Generally in favour, although NG is huge and TA small. However NG have a package including immense employee protection and other support for the soldier. If the package improves, ie enabling the soldier to be an active TA soldier, then I am in favour of compulsory attendance.

Cardinal
 
#10
Generally in favour, although NG is huge and TA small. However NG have a package including immense employee protection and other support for the soldier. If the package improves, ie enabling the soldier to be an active TA soldier, then I am in favour of compulsory attendance.

Cardinal
Very much agree, although if the package improves it will have to improve for the employer as well otherwise it just won't work.

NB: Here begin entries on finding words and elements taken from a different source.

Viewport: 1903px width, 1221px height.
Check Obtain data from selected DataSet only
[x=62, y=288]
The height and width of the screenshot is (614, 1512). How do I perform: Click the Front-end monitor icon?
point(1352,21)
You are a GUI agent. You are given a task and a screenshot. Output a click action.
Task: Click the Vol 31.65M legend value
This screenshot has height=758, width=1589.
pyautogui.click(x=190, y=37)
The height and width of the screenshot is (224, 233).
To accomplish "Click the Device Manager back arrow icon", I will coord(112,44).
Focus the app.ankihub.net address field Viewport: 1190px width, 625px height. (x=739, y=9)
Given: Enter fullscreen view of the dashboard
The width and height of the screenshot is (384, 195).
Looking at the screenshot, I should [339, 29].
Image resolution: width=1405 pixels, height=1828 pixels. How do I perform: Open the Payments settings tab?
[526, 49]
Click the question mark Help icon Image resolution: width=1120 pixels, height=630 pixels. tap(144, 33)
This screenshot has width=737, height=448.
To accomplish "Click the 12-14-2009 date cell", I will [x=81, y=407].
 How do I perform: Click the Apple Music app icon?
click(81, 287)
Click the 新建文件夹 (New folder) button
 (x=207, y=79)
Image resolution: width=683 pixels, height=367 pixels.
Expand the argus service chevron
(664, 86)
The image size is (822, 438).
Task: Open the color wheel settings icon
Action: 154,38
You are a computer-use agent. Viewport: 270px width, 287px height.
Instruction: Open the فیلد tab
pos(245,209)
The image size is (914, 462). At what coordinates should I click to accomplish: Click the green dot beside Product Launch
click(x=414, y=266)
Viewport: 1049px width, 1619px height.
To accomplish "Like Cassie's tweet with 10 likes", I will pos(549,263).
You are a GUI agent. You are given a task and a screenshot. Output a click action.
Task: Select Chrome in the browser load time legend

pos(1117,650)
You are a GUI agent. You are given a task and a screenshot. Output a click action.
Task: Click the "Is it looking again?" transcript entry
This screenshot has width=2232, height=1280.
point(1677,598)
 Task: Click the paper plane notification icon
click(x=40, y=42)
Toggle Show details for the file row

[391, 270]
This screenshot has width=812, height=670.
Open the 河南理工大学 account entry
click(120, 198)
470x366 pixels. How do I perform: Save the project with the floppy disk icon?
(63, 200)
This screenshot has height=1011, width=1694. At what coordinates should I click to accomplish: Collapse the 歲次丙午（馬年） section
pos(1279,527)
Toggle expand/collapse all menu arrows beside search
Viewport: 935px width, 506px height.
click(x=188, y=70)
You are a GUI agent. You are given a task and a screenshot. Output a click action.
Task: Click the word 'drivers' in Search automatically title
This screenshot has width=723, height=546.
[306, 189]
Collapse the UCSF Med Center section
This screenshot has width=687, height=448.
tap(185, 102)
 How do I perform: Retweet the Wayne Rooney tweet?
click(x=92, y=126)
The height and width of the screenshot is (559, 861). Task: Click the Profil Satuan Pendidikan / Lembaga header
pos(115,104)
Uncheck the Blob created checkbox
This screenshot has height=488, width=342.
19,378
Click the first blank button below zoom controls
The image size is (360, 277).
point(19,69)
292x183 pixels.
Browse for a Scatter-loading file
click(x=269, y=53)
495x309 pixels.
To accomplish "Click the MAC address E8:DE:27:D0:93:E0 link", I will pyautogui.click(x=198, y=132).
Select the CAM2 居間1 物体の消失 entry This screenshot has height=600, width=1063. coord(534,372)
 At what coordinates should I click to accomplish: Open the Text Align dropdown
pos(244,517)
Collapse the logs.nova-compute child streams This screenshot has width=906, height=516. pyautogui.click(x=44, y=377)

If we go down the NG route we're going to need a big buy in from the employers and the positive benefits of hiring reservists reinforced with some tangible benefits. If this isn't done well enough companies will avoid employing reservists and the TA will be made up of the self employed and un-employed.
 
#11
If I understand the scope of the reserves review correctly, this may raise some interesting questions for the future. As I see it, one of the options for the TA is to make it more like the US National Guard, in terms of getting more and better training and other resources but probably with lower overal numbers. The pay off for this that attendance at training events will be compulsory for all ranks, with failure to attend being treated the same as a regular soldier going AWOL. I'd be interested to hear thoughts from the serving TA.
Fine as long as there is some sort legal protection to stop TA personnel being disadvantaged in their civvy career and lives because of it. Both promotion wise and financially. The main problem with moving to the system you describe ,as I see it, is that not everyone works Mon-Fri 9-5 or even regular hours in their civvy job and quite often people earn more than their daily rate at rank.

As an example I jave a young lad in my Tp who gets paid £80 a shift, his daily rate is around £40 as a newly passed out Spr. To attend a Tuesday training night at 1/4 days pay (£10 odd) he may have to give up a shift (£80) leaving himself £70 worse off. With 2 young kids and faced with the same choice what would you do?

It would certainly make management easier. But faced with the reality of matching civvy pay and bringing in specific laws to protect peoples livelyhood I cant see it happening.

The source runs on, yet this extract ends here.